SQL script generation for import

When importing the data, I used a MYSQL script in the form of the code chunk below:

util.importTable("DEMO04Q1.txt", {table:"DEMO", skipRows: 1, linesTerminatedBy:"\r\n", fieldsTerminatedBy:"$"})

As there are a lot of import statements (8 for every quarter per year from 2004 to 2019), it was much easier to generate them into a file using python and then run the script from the MYSQL shell.

The script below generates the SQL file, as well as the lines creating all of the necessary tables.

## This file generates the SQL Shell script that will be run to initialize the data from the necessary files

## Setup 
base_statement = 'util.importTable("E:/SQL/FDA_FAERS/Python_DL/fda_faers_dl_extract/TEST/DATA/'
mid_statement = '.txt", {table:"'
end_statement = '", skipRows: 1, linesTerminatedBy:"\\r\\n", fieldsTerminatedBy:"$"})'

## Declare all year and quarter strings
year = ["04", "05", "06", "07", "08", "09", "10", "11",
        "12", "13", "14", "15", "16", "17", "18", "19"]

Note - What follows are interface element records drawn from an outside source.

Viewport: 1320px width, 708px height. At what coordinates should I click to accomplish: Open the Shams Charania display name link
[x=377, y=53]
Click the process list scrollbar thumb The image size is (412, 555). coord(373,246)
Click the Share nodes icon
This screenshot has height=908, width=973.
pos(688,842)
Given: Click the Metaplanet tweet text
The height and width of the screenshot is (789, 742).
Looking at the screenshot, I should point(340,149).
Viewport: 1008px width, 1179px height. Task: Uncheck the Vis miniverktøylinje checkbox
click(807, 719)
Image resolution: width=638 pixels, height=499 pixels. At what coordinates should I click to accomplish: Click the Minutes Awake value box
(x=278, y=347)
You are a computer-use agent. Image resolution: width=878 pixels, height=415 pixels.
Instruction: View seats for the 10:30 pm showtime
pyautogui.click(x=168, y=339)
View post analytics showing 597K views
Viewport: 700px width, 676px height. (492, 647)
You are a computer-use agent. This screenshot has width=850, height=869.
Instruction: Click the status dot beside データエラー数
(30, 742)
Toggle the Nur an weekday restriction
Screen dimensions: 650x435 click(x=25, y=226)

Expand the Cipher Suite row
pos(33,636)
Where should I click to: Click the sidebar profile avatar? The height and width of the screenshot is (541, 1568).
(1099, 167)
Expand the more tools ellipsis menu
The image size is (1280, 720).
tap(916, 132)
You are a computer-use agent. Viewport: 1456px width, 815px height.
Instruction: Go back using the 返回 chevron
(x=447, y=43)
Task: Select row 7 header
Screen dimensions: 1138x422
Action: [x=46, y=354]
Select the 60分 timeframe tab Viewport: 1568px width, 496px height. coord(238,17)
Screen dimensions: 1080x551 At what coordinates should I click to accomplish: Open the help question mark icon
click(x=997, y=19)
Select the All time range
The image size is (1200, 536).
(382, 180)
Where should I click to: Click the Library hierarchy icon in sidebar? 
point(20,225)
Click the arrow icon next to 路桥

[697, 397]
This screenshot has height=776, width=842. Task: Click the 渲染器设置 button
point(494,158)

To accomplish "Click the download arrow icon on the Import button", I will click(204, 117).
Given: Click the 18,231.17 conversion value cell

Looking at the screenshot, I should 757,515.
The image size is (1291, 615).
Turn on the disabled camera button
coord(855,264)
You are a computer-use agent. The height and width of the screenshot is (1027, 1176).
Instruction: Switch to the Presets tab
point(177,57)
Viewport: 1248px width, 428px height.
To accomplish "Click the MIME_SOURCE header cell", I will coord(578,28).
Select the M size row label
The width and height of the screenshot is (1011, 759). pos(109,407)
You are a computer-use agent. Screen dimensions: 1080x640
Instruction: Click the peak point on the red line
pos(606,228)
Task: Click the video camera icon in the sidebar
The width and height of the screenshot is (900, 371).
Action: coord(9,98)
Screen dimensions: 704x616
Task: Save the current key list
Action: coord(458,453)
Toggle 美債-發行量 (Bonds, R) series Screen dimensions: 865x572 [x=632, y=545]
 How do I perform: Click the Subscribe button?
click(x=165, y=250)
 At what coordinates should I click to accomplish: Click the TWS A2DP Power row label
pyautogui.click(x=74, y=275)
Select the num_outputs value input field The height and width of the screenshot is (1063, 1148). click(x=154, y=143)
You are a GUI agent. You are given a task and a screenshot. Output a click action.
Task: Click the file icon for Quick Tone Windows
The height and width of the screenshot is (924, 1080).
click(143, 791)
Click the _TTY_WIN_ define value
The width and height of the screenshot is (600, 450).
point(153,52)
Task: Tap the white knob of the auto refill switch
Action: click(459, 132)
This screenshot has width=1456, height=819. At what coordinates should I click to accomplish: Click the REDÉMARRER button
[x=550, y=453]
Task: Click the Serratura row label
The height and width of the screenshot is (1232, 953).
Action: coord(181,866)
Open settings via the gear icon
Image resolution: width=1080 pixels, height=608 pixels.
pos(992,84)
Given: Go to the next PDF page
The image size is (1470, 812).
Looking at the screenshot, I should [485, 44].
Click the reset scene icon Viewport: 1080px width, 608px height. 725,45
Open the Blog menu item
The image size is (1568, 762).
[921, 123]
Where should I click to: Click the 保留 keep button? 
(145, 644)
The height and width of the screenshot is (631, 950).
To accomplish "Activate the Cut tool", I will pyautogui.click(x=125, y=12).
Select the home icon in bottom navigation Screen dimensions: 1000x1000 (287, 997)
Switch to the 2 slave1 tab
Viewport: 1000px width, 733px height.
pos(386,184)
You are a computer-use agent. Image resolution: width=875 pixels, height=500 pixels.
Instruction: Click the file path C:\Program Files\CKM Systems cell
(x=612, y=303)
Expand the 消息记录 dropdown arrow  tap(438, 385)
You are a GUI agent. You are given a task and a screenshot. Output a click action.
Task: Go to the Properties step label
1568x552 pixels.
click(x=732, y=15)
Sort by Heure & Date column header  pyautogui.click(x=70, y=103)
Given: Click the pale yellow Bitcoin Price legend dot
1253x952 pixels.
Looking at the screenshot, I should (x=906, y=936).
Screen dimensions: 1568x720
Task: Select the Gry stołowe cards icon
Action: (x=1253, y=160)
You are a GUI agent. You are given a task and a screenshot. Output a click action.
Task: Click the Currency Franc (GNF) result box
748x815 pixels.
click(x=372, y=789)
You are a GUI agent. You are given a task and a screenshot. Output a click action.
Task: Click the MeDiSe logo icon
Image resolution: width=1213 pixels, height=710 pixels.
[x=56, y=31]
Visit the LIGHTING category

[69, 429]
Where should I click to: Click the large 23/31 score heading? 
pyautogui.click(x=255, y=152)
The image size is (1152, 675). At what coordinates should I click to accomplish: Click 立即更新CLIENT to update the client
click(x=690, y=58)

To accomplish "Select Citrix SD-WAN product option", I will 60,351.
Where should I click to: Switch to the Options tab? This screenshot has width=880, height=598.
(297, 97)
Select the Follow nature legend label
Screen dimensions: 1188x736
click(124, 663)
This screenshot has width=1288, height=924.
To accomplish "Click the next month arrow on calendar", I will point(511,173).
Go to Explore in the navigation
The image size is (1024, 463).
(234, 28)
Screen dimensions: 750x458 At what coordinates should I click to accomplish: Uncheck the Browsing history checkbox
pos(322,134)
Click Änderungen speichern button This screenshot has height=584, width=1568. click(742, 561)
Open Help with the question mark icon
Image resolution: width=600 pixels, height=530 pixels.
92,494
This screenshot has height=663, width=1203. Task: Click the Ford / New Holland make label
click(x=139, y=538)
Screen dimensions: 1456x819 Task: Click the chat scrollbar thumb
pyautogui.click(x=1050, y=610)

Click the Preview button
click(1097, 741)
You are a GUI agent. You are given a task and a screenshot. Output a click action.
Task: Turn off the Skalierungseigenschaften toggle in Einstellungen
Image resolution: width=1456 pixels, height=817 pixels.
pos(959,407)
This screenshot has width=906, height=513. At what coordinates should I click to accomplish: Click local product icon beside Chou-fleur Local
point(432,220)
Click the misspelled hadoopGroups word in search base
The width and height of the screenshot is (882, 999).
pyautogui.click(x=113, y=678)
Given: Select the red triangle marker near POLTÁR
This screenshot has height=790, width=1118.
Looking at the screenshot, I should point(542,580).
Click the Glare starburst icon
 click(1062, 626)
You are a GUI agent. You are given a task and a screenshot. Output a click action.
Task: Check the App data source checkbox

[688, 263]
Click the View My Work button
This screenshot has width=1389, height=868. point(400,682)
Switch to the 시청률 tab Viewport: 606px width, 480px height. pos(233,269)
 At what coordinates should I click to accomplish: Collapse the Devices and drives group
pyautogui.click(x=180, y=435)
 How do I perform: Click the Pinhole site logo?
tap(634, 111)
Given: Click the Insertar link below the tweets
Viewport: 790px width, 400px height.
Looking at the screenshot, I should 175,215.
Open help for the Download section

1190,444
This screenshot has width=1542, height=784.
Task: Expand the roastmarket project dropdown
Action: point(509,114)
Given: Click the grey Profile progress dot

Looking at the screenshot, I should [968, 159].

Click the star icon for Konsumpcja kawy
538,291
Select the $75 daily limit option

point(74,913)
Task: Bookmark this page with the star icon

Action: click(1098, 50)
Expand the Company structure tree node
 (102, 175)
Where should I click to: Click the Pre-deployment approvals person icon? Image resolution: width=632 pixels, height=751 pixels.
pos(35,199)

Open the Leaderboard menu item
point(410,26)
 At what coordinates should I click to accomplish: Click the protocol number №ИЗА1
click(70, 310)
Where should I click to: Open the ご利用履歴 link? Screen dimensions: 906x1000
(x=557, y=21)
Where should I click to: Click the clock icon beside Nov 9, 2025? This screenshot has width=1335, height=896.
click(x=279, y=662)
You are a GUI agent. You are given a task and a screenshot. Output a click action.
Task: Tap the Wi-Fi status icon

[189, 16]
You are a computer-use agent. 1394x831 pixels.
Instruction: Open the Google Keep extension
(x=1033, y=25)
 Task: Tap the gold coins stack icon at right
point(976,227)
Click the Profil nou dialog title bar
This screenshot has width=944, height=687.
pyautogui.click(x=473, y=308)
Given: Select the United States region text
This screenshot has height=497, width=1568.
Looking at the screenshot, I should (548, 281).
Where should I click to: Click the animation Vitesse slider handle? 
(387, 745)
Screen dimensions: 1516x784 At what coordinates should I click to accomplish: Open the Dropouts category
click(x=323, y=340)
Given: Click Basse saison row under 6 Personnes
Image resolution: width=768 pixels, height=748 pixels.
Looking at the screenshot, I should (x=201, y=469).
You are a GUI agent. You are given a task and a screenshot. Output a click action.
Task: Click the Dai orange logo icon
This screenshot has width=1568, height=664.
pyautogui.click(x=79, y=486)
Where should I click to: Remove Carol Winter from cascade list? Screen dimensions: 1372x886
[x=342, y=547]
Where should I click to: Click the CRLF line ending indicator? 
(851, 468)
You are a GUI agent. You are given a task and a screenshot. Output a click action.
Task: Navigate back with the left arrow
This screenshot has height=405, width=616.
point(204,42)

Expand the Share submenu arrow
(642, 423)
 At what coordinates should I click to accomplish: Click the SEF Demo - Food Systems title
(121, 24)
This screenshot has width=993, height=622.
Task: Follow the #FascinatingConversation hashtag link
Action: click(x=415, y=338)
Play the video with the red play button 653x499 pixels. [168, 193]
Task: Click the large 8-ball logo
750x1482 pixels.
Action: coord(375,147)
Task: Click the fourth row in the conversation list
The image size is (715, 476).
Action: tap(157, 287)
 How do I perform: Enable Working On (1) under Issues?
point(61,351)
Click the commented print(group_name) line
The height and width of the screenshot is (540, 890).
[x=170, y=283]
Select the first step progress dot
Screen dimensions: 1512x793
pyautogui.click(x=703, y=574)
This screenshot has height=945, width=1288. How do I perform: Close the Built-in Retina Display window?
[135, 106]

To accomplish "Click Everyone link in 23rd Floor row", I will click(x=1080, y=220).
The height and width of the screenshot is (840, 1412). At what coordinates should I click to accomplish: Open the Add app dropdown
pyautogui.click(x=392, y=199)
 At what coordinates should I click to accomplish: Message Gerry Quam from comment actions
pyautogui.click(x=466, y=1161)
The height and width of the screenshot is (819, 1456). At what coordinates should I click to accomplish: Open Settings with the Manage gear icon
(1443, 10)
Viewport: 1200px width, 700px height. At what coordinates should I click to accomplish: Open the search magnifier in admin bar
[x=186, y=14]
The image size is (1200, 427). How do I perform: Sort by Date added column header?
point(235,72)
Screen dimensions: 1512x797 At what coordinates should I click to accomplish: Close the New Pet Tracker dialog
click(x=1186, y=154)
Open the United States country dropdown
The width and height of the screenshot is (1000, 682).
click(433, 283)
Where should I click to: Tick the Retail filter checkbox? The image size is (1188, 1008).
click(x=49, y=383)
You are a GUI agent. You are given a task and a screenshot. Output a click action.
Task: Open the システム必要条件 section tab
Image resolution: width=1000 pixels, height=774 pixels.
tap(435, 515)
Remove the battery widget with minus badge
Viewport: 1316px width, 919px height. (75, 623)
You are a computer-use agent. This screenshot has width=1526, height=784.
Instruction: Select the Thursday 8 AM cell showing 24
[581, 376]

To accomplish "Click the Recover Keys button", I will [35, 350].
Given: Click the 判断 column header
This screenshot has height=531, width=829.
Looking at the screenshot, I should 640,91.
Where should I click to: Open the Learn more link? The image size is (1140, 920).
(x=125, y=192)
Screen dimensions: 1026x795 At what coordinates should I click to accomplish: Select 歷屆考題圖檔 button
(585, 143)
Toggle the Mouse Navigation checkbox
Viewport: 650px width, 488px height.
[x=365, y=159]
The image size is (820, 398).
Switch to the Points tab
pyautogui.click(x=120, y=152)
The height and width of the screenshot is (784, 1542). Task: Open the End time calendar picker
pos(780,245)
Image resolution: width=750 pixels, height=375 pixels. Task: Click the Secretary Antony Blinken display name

quarter = ["Q1", "Q2", "Q3", "Q4"]

## List of database names
db_names = ["DEMO", "DRUG", "INDI", "OUTC", "REAC", "RPSR", "STAT", "THER"]

## Open .sql script file
f = open("E:/SQL/FDA_FAERS/Python_DL/fda_faers_dl_extract/testfile.sql", "x")

## Prewritten string to declare all tables.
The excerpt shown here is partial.